In Germany, a 2005 survey reported that Acupuncture was the most popular complimentary and alternative medical treatment modality at 21% reporting use within the previous 5 years, with homeopathy also at 21%.
In Canada, a report by the Fraser Institute reported that in 1997, 12% of Canadians had used acupuncture in their lifetime, but by 2006, 17% of Canadians had used acupuncture in their life time. Chiropractic was the most common in Canada with 36% in 1997 and 40% in 2006.
According to a 2012 report, in the United Kingdom, a total of 4 million acupuncture treatments were administered in 2009 with 34% being for musculoskeletal pain and 13% for psychological issues. The UK had a population of 62 million in 2009.
Annual utilization of acupuncture and/or moxibustion was estimated at more than 6%, and the percentage of those with a lifetime experience was ∼25% in a 2010 report.

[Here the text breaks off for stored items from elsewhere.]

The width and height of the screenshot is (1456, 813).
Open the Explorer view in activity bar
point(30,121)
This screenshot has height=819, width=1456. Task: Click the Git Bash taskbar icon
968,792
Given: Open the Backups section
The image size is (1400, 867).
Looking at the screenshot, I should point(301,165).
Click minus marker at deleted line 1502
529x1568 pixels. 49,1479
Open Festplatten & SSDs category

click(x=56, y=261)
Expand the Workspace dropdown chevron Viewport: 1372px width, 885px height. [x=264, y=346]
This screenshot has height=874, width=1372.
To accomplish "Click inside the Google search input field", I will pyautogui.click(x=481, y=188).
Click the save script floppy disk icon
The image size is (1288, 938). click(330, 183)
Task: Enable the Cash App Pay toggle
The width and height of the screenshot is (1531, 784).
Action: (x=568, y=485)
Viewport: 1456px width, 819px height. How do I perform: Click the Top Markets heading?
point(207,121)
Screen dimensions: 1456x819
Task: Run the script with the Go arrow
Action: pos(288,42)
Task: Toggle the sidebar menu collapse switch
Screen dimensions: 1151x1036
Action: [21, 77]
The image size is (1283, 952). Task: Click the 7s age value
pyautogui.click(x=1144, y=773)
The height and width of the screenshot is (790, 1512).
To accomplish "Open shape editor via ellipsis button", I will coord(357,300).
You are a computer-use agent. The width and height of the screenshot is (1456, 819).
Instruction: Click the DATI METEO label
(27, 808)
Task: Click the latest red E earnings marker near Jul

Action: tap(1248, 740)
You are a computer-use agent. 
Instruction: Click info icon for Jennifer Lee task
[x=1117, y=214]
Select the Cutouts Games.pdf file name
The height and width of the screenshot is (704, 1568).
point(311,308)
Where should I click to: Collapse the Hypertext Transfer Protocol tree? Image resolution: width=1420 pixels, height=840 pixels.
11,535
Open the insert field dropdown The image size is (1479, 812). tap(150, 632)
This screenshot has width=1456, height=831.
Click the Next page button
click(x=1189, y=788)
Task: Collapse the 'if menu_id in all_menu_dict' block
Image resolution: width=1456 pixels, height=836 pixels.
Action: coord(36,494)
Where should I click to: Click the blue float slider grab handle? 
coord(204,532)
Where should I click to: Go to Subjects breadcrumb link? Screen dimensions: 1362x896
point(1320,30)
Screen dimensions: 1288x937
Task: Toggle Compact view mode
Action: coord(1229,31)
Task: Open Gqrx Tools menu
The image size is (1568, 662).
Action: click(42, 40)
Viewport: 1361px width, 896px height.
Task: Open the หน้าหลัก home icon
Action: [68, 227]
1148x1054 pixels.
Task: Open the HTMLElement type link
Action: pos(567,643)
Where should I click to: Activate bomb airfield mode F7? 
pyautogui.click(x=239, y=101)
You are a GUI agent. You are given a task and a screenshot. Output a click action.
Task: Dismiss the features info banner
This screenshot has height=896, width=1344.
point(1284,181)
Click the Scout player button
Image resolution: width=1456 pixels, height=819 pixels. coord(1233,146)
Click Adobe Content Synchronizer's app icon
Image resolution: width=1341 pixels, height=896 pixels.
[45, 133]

What type of conclusion can we make for the data presented above? In the majority of countries, acupuncture use is growing and expanding, however in some countries it was more popular than others. Chiropractic appeared to be the most common complimentary and alternative therapy in the majority of countries and was far more popular than acupuncture in the countries analysed except in Germany. It does appear that the influence of acupuncture is growing, but it still has a long way to come if it wants to be considered one of the top forms of complimentary and alternative medicines utilized by patients around the world, especially in the western world.